┌──

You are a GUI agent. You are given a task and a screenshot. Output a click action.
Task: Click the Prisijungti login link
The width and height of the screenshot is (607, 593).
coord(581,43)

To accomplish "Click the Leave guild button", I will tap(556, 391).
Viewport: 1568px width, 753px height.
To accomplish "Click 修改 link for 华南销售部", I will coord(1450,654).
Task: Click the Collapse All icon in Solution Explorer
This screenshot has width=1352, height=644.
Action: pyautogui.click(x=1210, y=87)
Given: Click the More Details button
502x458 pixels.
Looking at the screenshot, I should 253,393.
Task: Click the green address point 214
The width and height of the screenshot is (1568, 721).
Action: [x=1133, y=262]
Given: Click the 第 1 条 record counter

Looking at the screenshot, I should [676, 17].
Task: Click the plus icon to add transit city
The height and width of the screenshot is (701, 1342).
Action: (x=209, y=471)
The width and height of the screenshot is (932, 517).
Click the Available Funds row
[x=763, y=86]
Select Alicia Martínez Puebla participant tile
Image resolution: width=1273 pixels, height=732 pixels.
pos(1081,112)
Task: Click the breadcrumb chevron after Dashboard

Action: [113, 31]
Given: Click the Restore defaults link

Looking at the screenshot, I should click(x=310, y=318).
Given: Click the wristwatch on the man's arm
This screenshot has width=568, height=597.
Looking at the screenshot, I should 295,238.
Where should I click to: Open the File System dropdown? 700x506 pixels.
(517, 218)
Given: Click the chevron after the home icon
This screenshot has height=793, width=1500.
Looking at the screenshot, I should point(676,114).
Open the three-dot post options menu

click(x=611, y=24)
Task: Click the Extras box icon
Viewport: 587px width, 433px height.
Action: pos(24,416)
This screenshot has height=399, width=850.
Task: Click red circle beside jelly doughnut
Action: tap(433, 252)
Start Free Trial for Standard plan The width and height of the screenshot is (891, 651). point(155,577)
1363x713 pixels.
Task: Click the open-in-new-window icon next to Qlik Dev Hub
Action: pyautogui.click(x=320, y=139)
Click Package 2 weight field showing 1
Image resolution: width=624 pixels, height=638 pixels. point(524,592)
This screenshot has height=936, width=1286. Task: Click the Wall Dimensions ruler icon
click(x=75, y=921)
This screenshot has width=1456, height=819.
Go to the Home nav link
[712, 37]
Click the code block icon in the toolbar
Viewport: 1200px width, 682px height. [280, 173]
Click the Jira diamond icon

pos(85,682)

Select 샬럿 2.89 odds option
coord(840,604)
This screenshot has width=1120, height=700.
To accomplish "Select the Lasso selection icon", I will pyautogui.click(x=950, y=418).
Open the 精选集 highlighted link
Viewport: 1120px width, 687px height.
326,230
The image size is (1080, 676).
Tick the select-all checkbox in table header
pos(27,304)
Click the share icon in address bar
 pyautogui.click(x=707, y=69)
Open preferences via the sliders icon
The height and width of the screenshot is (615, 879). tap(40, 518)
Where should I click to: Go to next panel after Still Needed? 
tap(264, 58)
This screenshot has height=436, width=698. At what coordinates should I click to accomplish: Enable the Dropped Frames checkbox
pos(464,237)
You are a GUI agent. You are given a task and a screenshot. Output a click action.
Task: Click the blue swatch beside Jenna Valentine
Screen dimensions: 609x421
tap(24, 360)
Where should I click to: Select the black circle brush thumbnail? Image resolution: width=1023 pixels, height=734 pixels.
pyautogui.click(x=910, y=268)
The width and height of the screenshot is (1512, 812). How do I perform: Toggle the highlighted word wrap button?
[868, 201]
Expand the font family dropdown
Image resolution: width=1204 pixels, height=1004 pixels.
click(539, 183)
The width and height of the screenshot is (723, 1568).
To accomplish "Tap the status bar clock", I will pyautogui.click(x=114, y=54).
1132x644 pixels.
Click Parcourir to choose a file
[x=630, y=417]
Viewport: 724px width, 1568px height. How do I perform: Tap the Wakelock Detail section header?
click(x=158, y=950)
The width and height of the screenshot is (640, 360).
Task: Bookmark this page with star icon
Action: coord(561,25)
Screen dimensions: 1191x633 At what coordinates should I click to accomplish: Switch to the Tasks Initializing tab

└──

# [What is needed]
Could you repeat all of the material above exactly?

# [Answer to this exercise]
You are a GUI agent. You are given a task and a screenshot. Output a click action.
Task: Click the Prisijungti login link
The width and height of the screenshot is (607, 593).
coord(581,43)

To accomplish "Click the Leave guild button", I will tap(556, 391).
Viewport: 1568px width, 753px height.
To accomplish "Click 修改 link for 华南销售部", I will coord(1450,654).
Task: Click the Collapse All icon in Solution Explorer
This screenshot has width=1352, height=644.
Action: pyautogui.click(x=1210, y=87)
Given: Click the More Details button
502x458 pixels.
Looking at the screenshot, I should 253,393.
Task: Click the green address point 214
The width and height of the screenshot is (1568, 721).
Action: [x=1133, y=262]
Given: Click the 第 1 条 record counter

Looking at the screenshot, I should [676, 17].
Task: Click the plus icon to add transit city
The height and width of the screenshot is (701, 1342).
Action: (x=209, y=471)
The width and height of the screenshot is (932, 517).
Click the Available Funds row
[x=763, y=86]
Select Alicia Martínez Puebla participant tile
Image resolution: width=1273 pixels, height=732 pixels.
pos(1081,112)
Task: Click the breadcrumb chevron after Dashboard

Action: [113, 31]
Given: Click the Restore defaults link

Looking at the screenshot, I should click(x=310, y=318).
Given: Click the wristwatch on the man's arm
This screenshot has width=568, height=597.
Looking at the screenshot, I should 295,238.
Where should I click to: Open the File System dropdown? 700x506 pixels.
(517, 218)
Given: Click the chevron after the home icon
This screenshot has height=793, width=1500.
Looking at the screenshot, I should point(676,114).
Open the three-dot post options menu

click(x=611, y=24)
Task: Click the Extras box icon
Viewport: 587px width, 433px height.
Action: pos(24,416)
This screenshot has height=399, width=850.
Task: Click red circle beside jelly doughnut
Action: tap(433, 252)
Start Free Trial for Standard plan The width and height of the screenshot is (891, 651). point(155,577)
1363x713 pixels.
Task: Click the open-in-new-window icon next to Qlik Dev Hub
Action: pyautogui.click(x=320, y=139)
Click Package 2 weight field showing 1
Image resolution: width=624 pixels, height=638 pixels. point(524,592)
This screenshot has height=936, width=1286. Task: Click the Wall Dimensions ruler icon
click(x=75, y=921)
This screenshot has width=1456, height=819.
Go to the Home nav link
[712, 37]
Click the code block icon in the toolbar
Viewport: 1200px width, 682px height. [280, 173]
Click the Jira diamond icon

pos(85,682)

Select 샬럿 2.89 odds option
coord(840,604)
This screenshot has width=1120, height=700.
To accomplish "Select the Lasso selection icon", I will pyautogui.click(x=950, y=418).
Open the 精选集 highlighted link
Viewport: 1120px width, 687px height.
326,230
The image size is (1080, 676).
Tick the select-all checkbox in table header
pos(27,304)
Click the share icon in address bar
 pyautogui.click(x=707, y=69)
Open preferences via the sliders icon
The height and width of the screenshot is (615, 879). tap(40, 518)
Where should I click to: Go to next panel after Still Needed? 
tap(264, 58)
This screenshot has height=436, width=698. At what coordinates should I click to accomplish: Enable the Dropped Frames checkbox
pos(464,237)
You are a GUI agent. You are given a task and a screenshot. Output a click action.
Task: Click the blue swatch beside Jenna Valentine
Screen dimensions: 609x421
tap(24, 360)
Where should I click to: Select the black circle brush thumbnail? Image resolution: width=1023 pixels, height=734 pixels.
pyautogui.click(x=910, y=268)
The width and height of the screenshot is (1512, 812). How do I perform: Toggle the highlighted word wrap button?
[868, 201]
Expand the font family dropdown
Image resolution: width=1204 pixels, height=1004 pixels.
click(539, 183)
The width and height of the screenshot is (723, 1568).
To accomplish "Tap the status bar clock", I will pyautogui.click(x=114, y=54).
1132x644 pixels.
Click Parcourir to choose a file
[x=630, y=417]
Viewport: 724px width, 1568px height. How do I perform: Tap the Wakelock Detail section header?
click(x=158, y=950)
The width and height of the screenshot is (640, 360).
Task: Bookmark this page with star icon
Action: coord(561,25)
Screen dimensions: 1191x633 At what coordinates should I click to accomplish: Switch to the Tasks Initializing tab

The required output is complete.